Here’s why it’s important: The company prioritizes physical offices around the world instead of a centralized headquarters. That’s not entirely a surprise, considering, well, the ongoing pandemic. That said, it’s worth tracking how distributed VCs scale to a remote environment first, but not remote only.

Contrary Capital’s Eric Tarczynski says his firm has been remote since inception, but recently launched an in-person community space in New York for portfolio companies and founders within the firm’s network. Ankur Nagpal of Vibe Capital launched his fund with the intention of spending a month at a time in the geographies he plans to invest in. Brianne Kimmel of Worklife Ventures is creating an invitation-only community space in Los Angeles. More recently, Index Ventures opened its fourth New York office – its first new office in over a decade.

a shot of an art deco style building in miami with pastel color gradients

Picture credits: Arthur’s Debate (Opens in a new window) /Getty Pictures

Insert the “Pitch Perfect” joke here

First, TechCrunch Live is on a whole new platform, and we’ve simplified the app for practicing pitching.
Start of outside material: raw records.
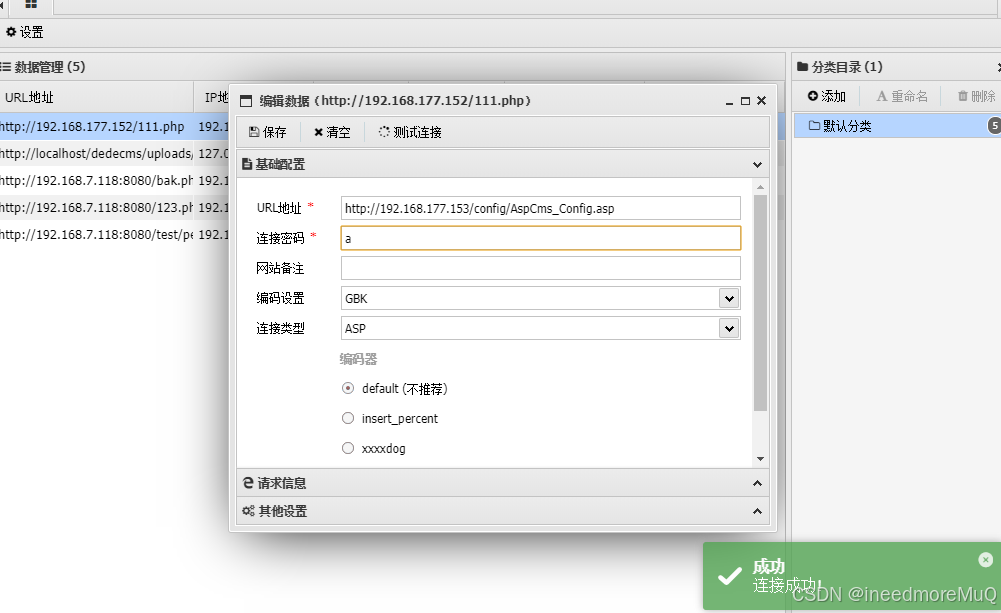The width and height of the screenshot is (1001, 613).
Task: Select the xxxxdog encoder option
Action: (x=347, y=448)
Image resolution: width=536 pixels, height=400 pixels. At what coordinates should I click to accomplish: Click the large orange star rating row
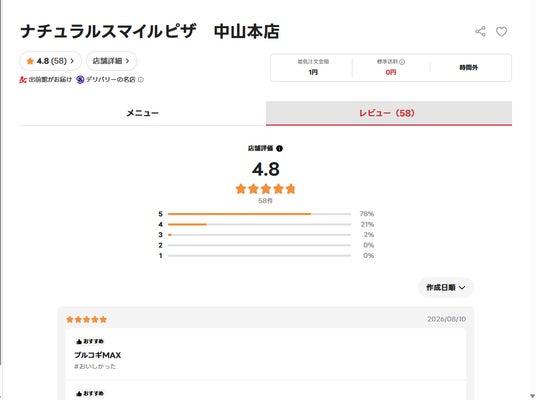[x=266, y=189]
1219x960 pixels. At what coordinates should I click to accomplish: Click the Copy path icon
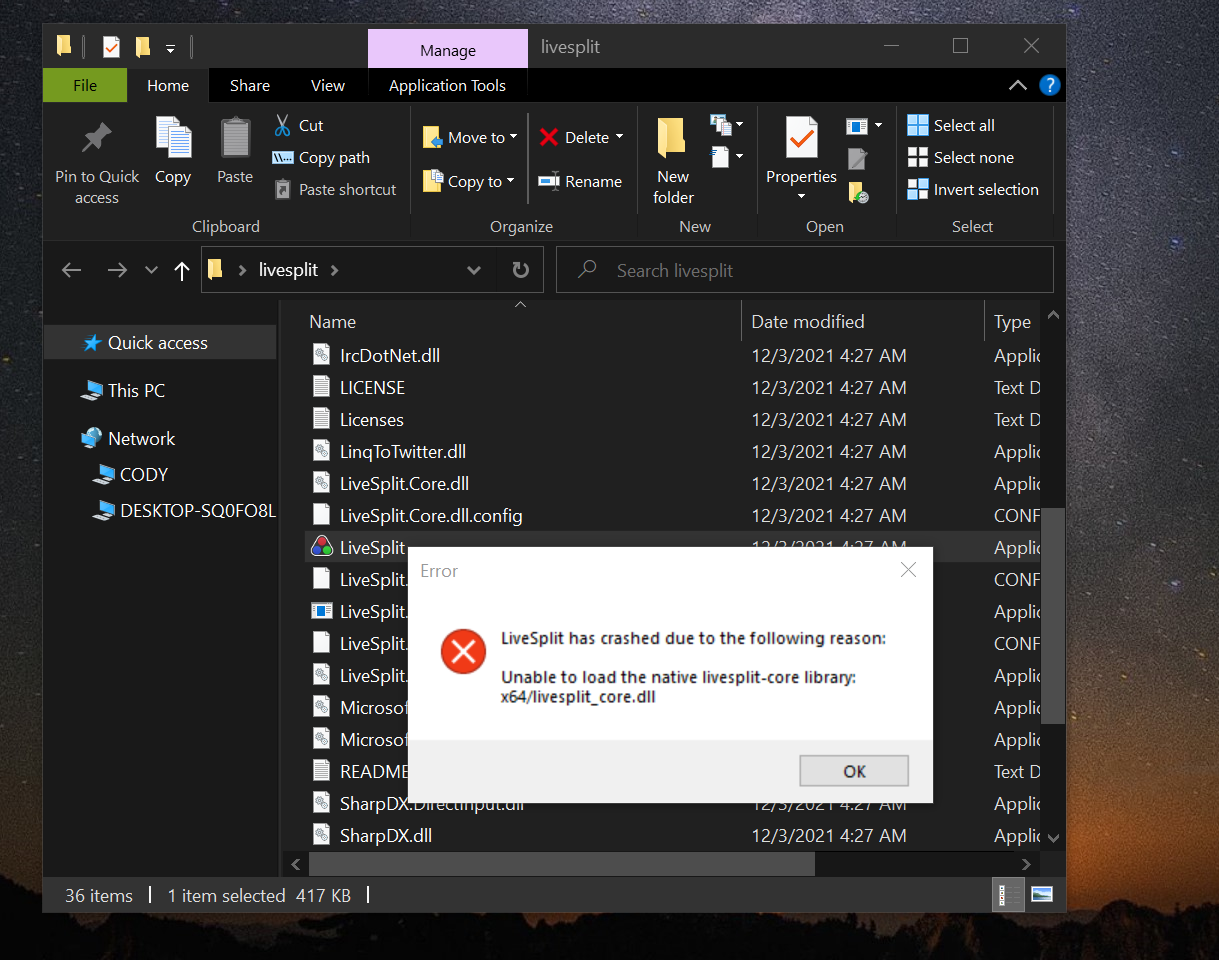pyautogui.click(x=283, y=157)
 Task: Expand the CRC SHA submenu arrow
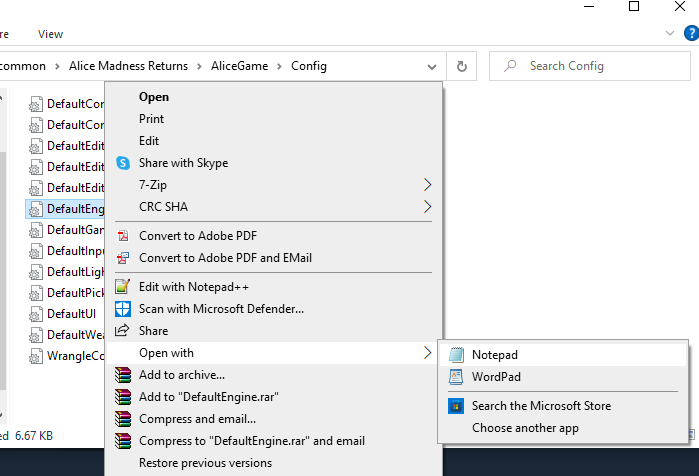tap(428, 207)
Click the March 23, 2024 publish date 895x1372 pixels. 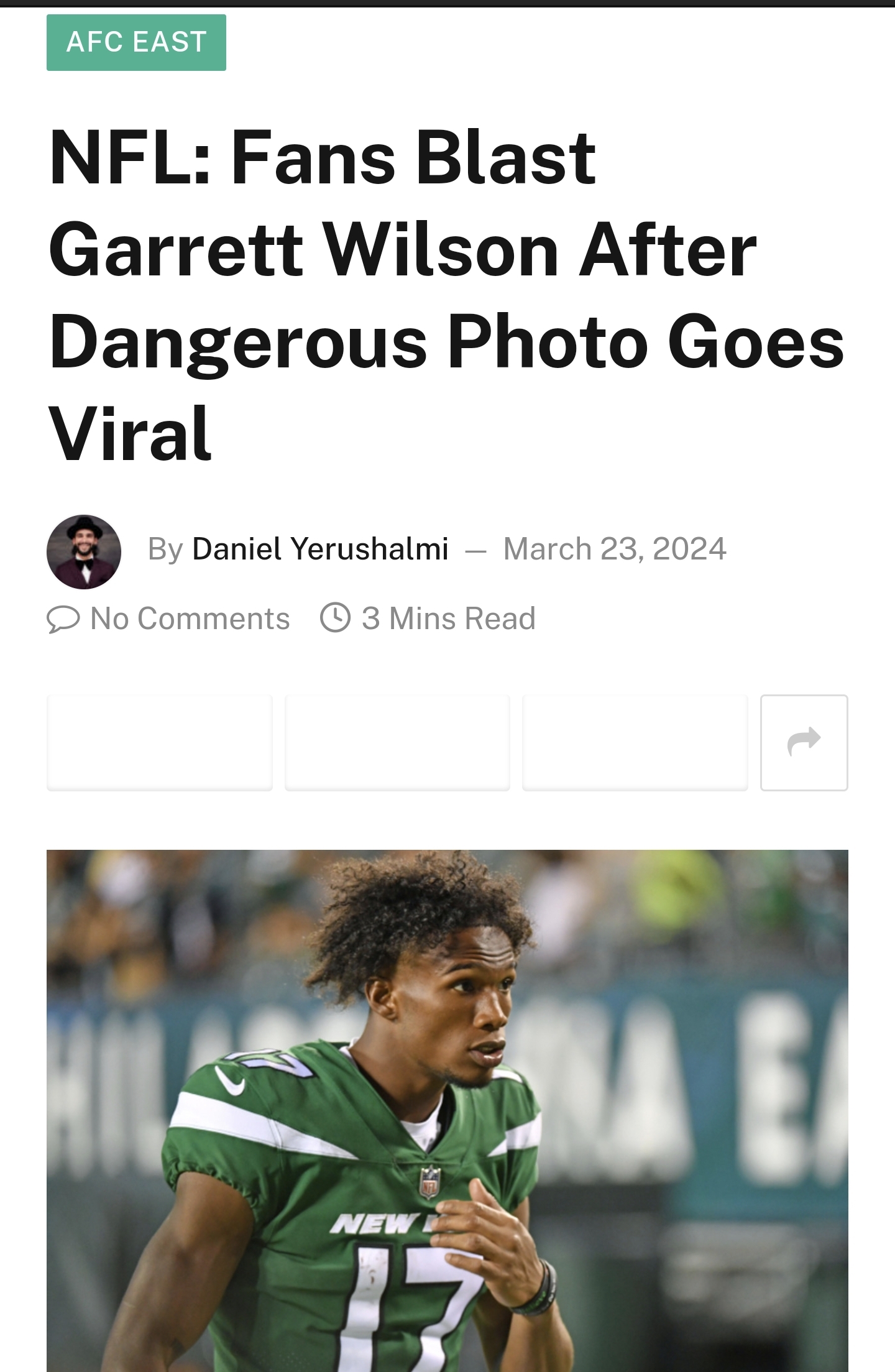[x=615, y=549]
Investors (and my inbox) can attest to the importance of brevity, insight and clarity in presentations, so it’s great to see.

Startups can now apply anytime, anytime for Pitch Practice by filling out this form. We will select startups 24 hours before this week’s event and notify startups via email. If you are selected for an event, you can also apply for future events. We want companies to present themselves more than once using previous feedback. Call it free growth.

Seen on TechCrunch

Amazon buys primary care technology provider One Medical for $3.9 billion

Andreessen Horowitz gives up physical seat in exchange for global outposts

SEC Takes Dreaded Stance in Coinbase Insider Trading Lawsuit

Google tells staff to act “more enterprising”. Translation: Work harder, otherwise

Tesla has sold 75% of its Bitcoin holdings

Airbnb co-founder Joe Gebbia steps down from leadership role

Seen on TechCrunch+

What does Amazon get for the $3.9 billion it pays for One Medical?

Where should US-based startups file their patent applications?

No one told Europe the party was over?

Can Medicare save the insurtech market?